## Task set
**a.** Transcribe the election article word for word between "Projections indicate a" and "other policy issues.", inclusive.
**b.** Pick up the article about UKIP and the European and English council elections after its last sentence and keep writing it.

## Reading text
________________________________________

From Conservative to UKIP, from Lib Dem to Labour.

 

English council election results as of 430 GMT, May 23
English council election results as of 430 GMT, May 23

So there is a massive election going on throughout Europe for the European Parliament, with the Netherlands and the United Kingdom voting Thursday, and the bulk of the continent following on Saturday. The election dynamic is an interesting one – historically the Parliament has been without much authority and thus most elections have had very low turnout. Two dynamics are at play that makes this one a bit different. The first is that since the Treaty of Lisbon, EU bodies have been gaining more authority. Thus these elections are gaining some importance, at least in terms of party prestige.

The second is that in the past few years there has been a sharp increase in eurosceptic parties – a generic term for any party that opposes their country’s inclusion in the European Union. These parties are on balance, though not exclusively, conservative to far-right.

Projections indicate a rise for a coalition headed by the UK Independence Party (‘UKIP’, which is said as a word) and increasing seats for parties to the right of UKIP, like the National Front in France. The influence of these parties is also creeping into other groups. The UK Conservatives are being hounded towards a referendum on Britain in the EU, and the Greens support a referendum out of the necessity of getting it over with and focusing on other policy issues.

What I’ve posted up are the current local election results for councils in England, which were held the same day. EU results will not be posted until Sunday (after all the other countries have voted), so this is the data we have to look at now. It is interesting because British political news has been dominated by three questions:

1) Is UKIP racist? The answer to this, at least from my perspective, is “at the very least, unintentionally.”
2) How big will UKIP’s win be, and will they win the European Parliament elections in the UK?
3) Where is UKIP getting all this support from?

The second question is outstanding, though polling indicates it’s likely. The third we can start looking at thanks to this local election data.

________________________________________

## Provided records
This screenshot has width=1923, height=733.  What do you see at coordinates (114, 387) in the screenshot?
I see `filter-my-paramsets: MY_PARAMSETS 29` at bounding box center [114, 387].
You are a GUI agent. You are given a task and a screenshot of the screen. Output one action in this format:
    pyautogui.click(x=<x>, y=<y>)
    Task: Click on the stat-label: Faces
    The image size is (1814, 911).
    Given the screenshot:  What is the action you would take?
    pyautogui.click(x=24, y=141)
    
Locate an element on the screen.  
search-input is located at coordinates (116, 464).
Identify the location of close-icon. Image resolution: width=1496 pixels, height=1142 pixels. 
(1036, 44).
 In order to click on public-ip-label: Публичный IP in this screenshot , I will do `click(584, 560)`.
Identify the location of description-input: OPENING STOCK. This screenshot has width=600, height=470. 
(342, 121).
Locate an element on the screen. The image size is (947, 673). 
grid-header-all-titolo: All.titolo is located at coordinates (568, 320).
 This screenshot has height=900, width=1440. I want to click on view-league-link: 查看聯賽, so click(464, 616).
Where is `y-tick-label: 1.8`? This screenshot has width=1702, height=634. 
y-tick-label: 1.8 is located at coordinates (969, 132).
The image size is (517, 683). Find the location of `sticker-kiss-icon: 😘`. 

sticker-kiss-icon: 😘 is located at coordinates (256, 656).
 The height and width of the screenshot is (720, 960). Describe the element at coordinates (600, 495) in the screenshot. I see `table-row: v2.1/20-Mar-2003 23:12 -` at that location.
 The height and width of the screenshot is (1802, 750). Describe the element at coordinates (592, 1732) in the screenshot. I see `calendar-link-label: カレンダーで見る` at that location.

________________________________________

## Answer section
**a.**
Projections indicate a rise for a coalition headed by the UK Independence Party (‘UKIP’, which is said as a word) and increasing seats for parties to the right of UKIP, like the National Front in France. The influence of these parties is also creeping into other groups. The UK Conservatives are being hounded towards a referendum on Britain in the EU, and the Greens support a referendum out of the necessity of getting it over with and focusing on other policy issues.

**b.**
I’m going to make a theory based on the simplest look at this current data, which has been developing since returns started coming in. An issue with this is that positive results are necessarily good results. One can still underperform. However, it seems UKIP is getting their increased support from Conservatives that are either upset with the current Cameron administration, angry at the European Union, or both. It seems to me that the switch between the Liberal Democrats and Labour may also be a simple swing – people that aren’t Conservatives (which to some is a lifestyle, or a cultural taboo) but are tired of the coalition government are switching to Labour. The big loser is the UK government, the big winner are parties in the opposition. It’s something that looks familiar to any American who’s seen enough midterm elections, though this has the dynamic of a new political force entering and taking support, rather than it falling back to the traditional opposition.

The EU vote will be interesting for me, since the Greens enjoyed a late poll surge and may hit 10%. Local elections are a bit more difficult (the EU is very environmentally-focused, so a Green vote makes sense), but I hope they pick up a bit of support. As an outsider it’s difficult to grasp all the subtleties – much of the UK election has been about immigration, and I’m not part of the American contingent that thinks immigration is bad or dangerous.

At some level elections are always interesting. No matter what political body they are for, they can tell people, locals or foreigners, something about the country in question. Here we see two shifts, one against the incumbent regime, and another against the larger union that the United Kingdom is a key part of. Combined they benefit two different forces, namely the establishment opposition and the anti-EU front.